После собора 1667 г. еще в течение пятнадцати лет идут пререкания между сторонниками старой и новой веры, между представителями древней, народной Церкви и представителями новой, правительственной церкви. Защитники старины надеялись, что еще можно уладить возникший спор и устранить церковный раскол, что государственная власть одумается и вернется к старине, а все "никоновския затейки" оставит. Великоревностный протопоп Аввакум слал царю одно послание за другим и призывал его к покаянию: "Помилуй единородную душу свою и вниде паки в первое свое благочестие, в нем же ты порожден еси". "Богатырь" протопоп, как величает его знаменитый историк С.М. Соловьев, горячо и вдохновенно убеждал царя, что в старом православии, которое так кощунственно проклято собором, нет ни малейшей погрешности. "Если в нашем православии, - писал Аввакум, - или в наших отеческих книгах и в содержимых ими догматах есть хоть одна ересь или хула на Христа или Церковь Его, то рады мы прощаться за них перед всеми православными, особенно за то, что сами внесли что-либо соблазнительное в Церковь". "Но несть, несть ни раскольства, ни ереси за нами, - убежденно восклицал стойкий и непреклонный пастырь. - Мы содержим истинную и правую веру, умираем и кровь свою проливаем за Церковь Христову".
Другой пламенный исповедник древнего православия и мученик, священник Лазарь, обратился с челобитной к новому Московскому патриарху Иоасафу, умоляя его "загладить следы ног Никона", то есть отбросить все его нововведения и возвратиться к прежнему благочестию.

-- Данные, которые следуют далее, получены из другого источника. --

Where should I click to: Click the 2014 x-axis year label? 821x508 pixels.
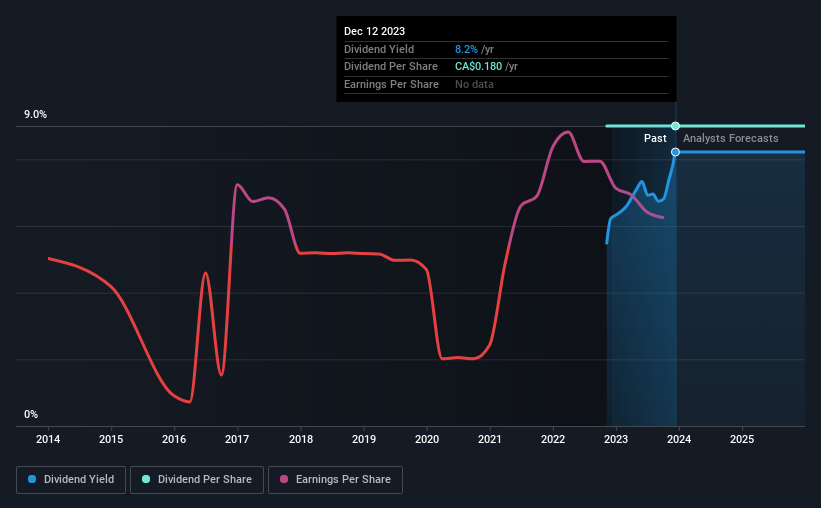[48, 439]
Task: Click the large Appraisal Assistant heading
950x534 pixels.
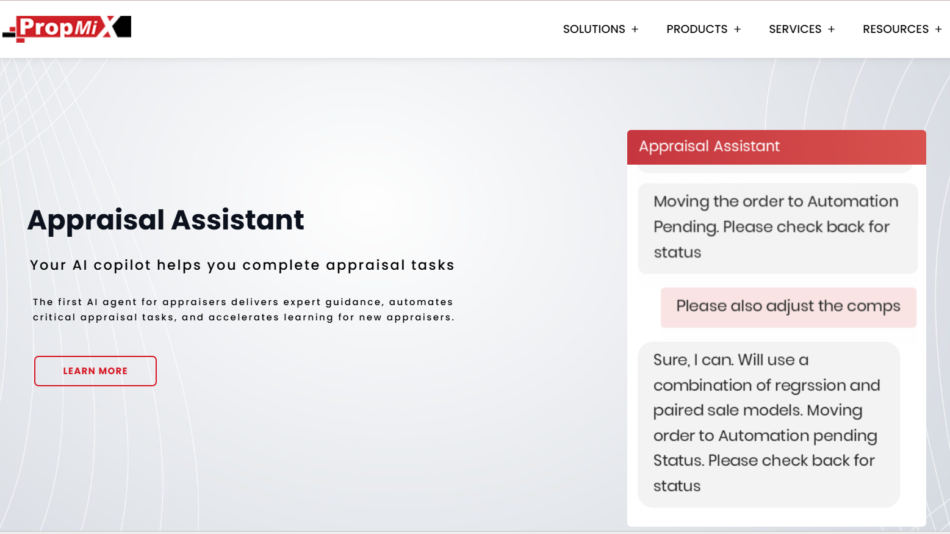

И тогда, надеялся священномученик, "престанет лютость еретическая". Царя же просил священник Лазарь назначить всенародное состязание с духовными властями: пусть все видят и слышат, какая вера истинная - старая или новая.

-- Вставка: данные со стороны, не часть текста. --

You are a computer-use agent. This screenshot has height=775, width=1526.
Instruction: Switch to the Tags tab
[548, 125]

Алексей Михайлович не внял этим просьбам и мольбам и в тяжких муках скончался нераскаянным (29 января 1676 г.). Царский престол занял его сын, Феодор Алексеевич. Защитники и исповедники старой веры и Церкви обратились и к этому царю с горячей мольбой - оставить никоновскую прелесть и вернуться к истинной вере благочестивых предков и святых угодников Божиих, но и эта мольба не имела успеха. Новая церковь, как и новая Россия, зародившаяся тогда в верхах царских и правительственных, прочно и безвозвратно встали на путь увлечений западничеством, новой европейской культурой, которая в сущности и тогда уже была антихристианской и безбожной. [114] "Ох, ох, бедная Русь, чего-то тебе захотелось немецких поступков и обычаев", - горько восклицал прозорливый Аввакум. [115] На все челобитные церковных пастырей, жаждавших мира и единства церковного, московское правительство отвечало ссылками и казнями.